We came across an interesting bug that seems incorrect. We wanted to see the performance of HalfCheetah when only varying density so we ran python -m examples.run_experiments examples/test_density.yml /tmp/output
with the following yml file
models:
# PPO2 Baselines.
- name: PPO2
train:
command: |
python3 -m examples.ppo2_baselines.train
--env {environment}
--output {output}
--total-episodes {episodes}
--lr {lr}
--nsteps {nsteps}
--nminibatches {nminibatches}
--policy {policy}
output: 'checkpoints/*'
parameters: 'env-parameters-*.json'
evaluate:
command: |
python3 -m examples.ppo2_baselines.evaluate
--env {environment}
--outdir {output}
--eval-n-trials 1000
--eval-n-parallel 1
{model}
output: 'evaluation.json'
hyperparameters:
episodes: 1500000
policy: 'mlp'
lr: [0.0003]
nsteps: [256]
nminibatches: 1
#############################################################################
environments:
- train: SunblazeHalfCheetah-v0
test:
- SunblazeHalfCheetah-v0
- SunblazeHalfCheetahRandomExtreme-v0 #edited so only density is changing
and with SunblazeHalfCheetahRandomExtreme only changing the density to 1000000 in mujoco.py
as below:
class RandomExtremeHalfCheetah(RoboschoolXMLModifierMixin, ModifiableRoboschoolHalfCheetah): #edited to only change density
def randomize_env(self):
self.density = 1000000 #manually changed density value
with self.modify_xml('half_cheetah.xml') as tree:
for elem in tree.iterfind('worldbody/body/geom'):
elem.set('density', str(self.density))
def _reset(self, new=True):
if new:
self.randomize_env()
return super(RandomExtremeHalfCheetah, self)._reset(new)
@property
def parameters(self):
parameters = super(RandomExtremeHalfCheetah, self).parameters
parameters.update({'density': self.density})
return parameters
Looking at the json output of run_experiments
, the SunblazeHalfCheetah
model testing reward on both the SunblazeHalfCheetah
and SunblazeHalfCheetahRandomExtreme
(with density manually set to 1000000) are nearly the same.
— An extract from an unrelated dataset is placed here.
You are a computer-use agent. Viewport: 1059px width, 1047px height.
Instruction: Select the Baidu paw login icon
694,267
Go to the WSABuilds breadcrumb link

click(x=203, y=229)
Last 2 rewards of both testing environments below:
"environment": {"id": "SunblazeHalfCheetah-v0"}, "reward": [26.933929443359375]}, {"success": false, "model": "examples/test_density_output/PPO2/SunblazeHalfCheetah-v0/checkpoints/182420", "environment": {"id": "SunblazeHalfCheetah-v0"}, "reward": [30.036670684814453]}, {"success": false, "model": "examples/test_density_output/PPO2/SunblazeHalfCheetah-v0/checkpoints/182420", "environment": {"id": "SunblazeHalfCheetah-v0"}, "reward": [25.795215606689453]}]}
"environment": {"id": "SunblazeHalfCheetahRandomExtreme-v0", "density": 1000000000}, "model": "examples/test_density_output/PPO2/SunblazeHalfCheetah-v0/checkpoints/182420"}, {"success": false, "reward": [40.01738739013672], "environment": {"id": "SunblazeHalfCheetahRandomExtreme-v0", "density": 1000000000}, "model": "examples/test_density_output/PPO2/SunblazeHalfCheetah-v0/checkpoints/182420"}, {"success": false, "reward": [26.907756805419922], "environment": {"id": "SunblazeHalfCheetahRandomExtreme-v0", "density": 1000000000}, "model": "examples/test_density_output/PPO2/SunblazeHalfCheetah-v0/checkpoints/182420"}]}
How can we confirm the density is changing? It doesn't seem logical that the Mujoco HalfCheetah simulation should be able to move at all given a density of 1000000 nor have similar testing rewards to the nominal environment.
I think environments can change when you add RoboschoolForwardWalkerMujocoXML.__init__(self, self.model_xml, 'torso', action_dim=6, obs_dim=26, power=0.9)
in randomize_env(self)
. I can be wrong because I'm using different version of roboschool.